Thursday, January 24, 2013

Could the crawler build web graph without overhead?

Today, I completed my new submission to JCDL 2013 about building a new system to extract and build Temporal Web Graph for the Web Archives. My focus was on optimization, the different stages took a plenty of time and space. Adding to this the large-scale of the Web Archives nowadays, IA reached 240B pages with 5PB, the problem becomes significant.
We divided the process into four stages, of course one of them is the extraction of the link structure from the mementos (archived web pages). During the evaluation of the different HTML parser,  I came across the Heritrix crawler parser for extracting the URI. Heritrix crawler is an open source crawler that has been built and maintained by Internet Archive [Mohr 2004]. Heritrix is  Remote Harvesting Crawler that used to start with seed URIs and extract/discover new URIs from the hyperlinks. Then, I came to the question.
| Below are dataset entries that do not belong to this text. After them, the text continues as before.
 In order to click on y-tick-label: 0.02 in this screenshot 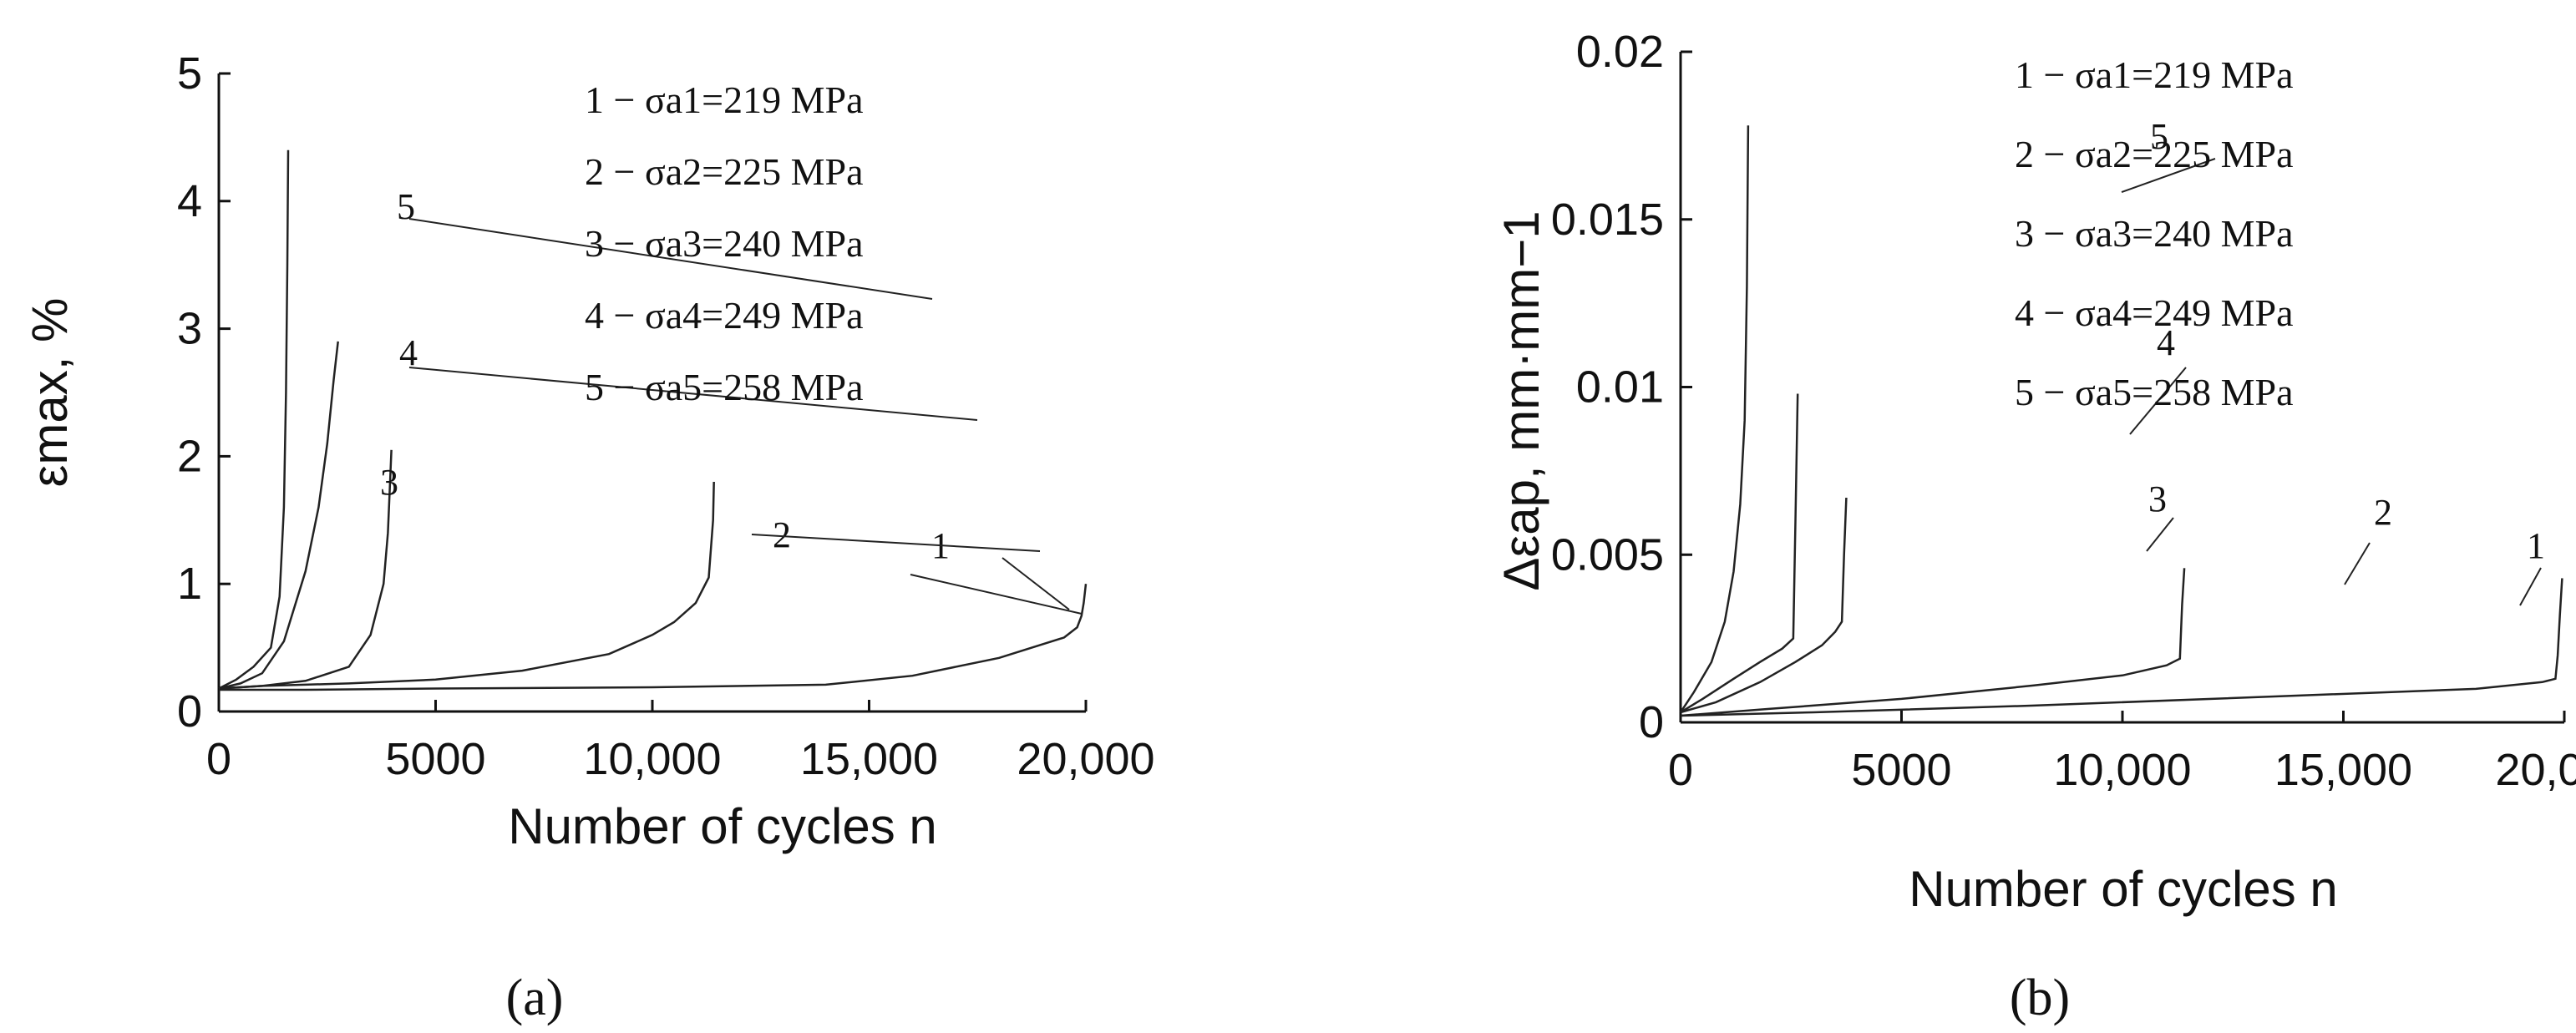, I will do `click(1620, 52)`.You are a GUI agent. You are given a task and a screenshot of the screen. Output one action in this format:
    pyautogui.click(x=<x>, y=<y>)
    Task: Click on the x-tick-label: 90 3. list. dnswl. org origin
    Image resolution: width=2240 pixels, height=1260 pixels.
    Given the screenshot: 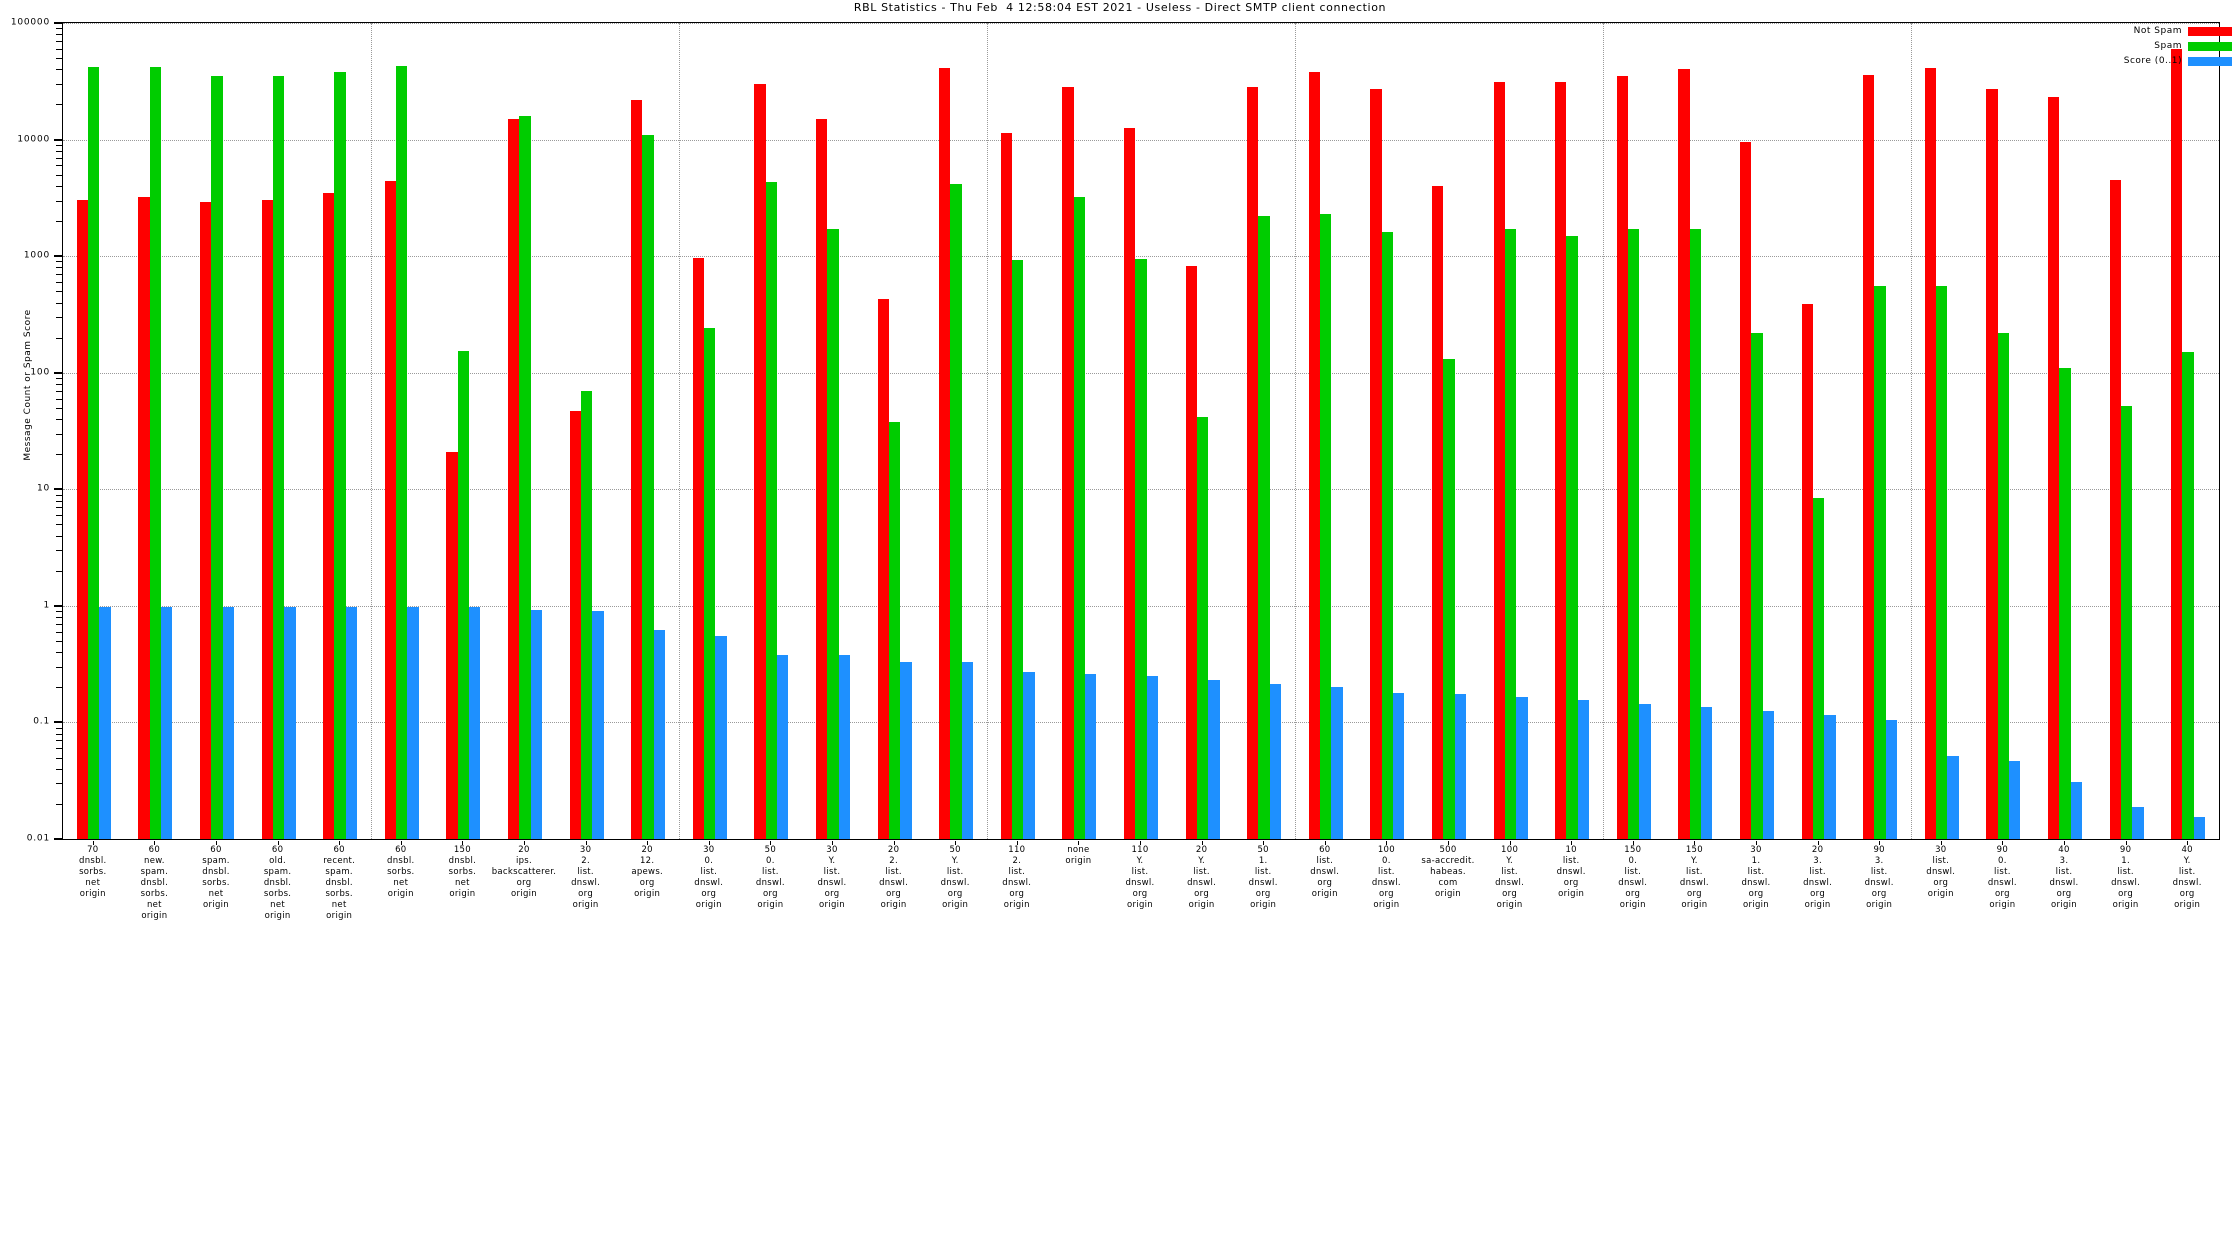 What is the action you would take?
    pyautogui.click(x=1879, y=878)
    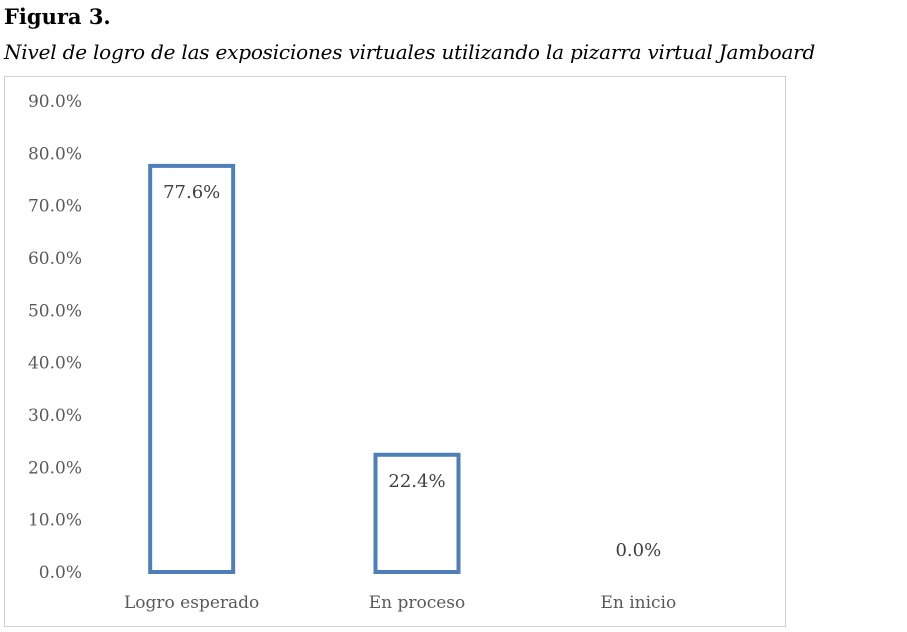 This screenshot has width=907, height=632. Describe the element at coordinates (55, 468) in the screenshot. I see `y-tick-label: 20.0%` at that location.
Could the crawler build web graph without overhead?
The short answer is Yes. To build the web graph with temporal dimension, we need two main features: 1) Duplicate detection, 2) Link extraction. Both of them are part of the crawler functionality.

The crawler used to visit the pages, and calculate the check-sum for each page. Based on the check-sum, it will decide, if this page should be crawled or it hasn't changed since last visit. If the crawler decides to crawl the page, it will extract all the links inside the page inorder to discover new URIs, adding this new list to some queue for crawling later.


The suggested update is to write the extracted links list to a new repository, besides the crawling queue, that will be the source of the web graph. We could use NoSql db, with the check-sum as the key and the value is the outlink for this content. The repository could be part of other pipeline processes to process the links for further usage.

I plan to give it a try and calculate the performance overhead for this step. Of course, it could help only with the new crawled materials, and we still have to solve the previous archived Web.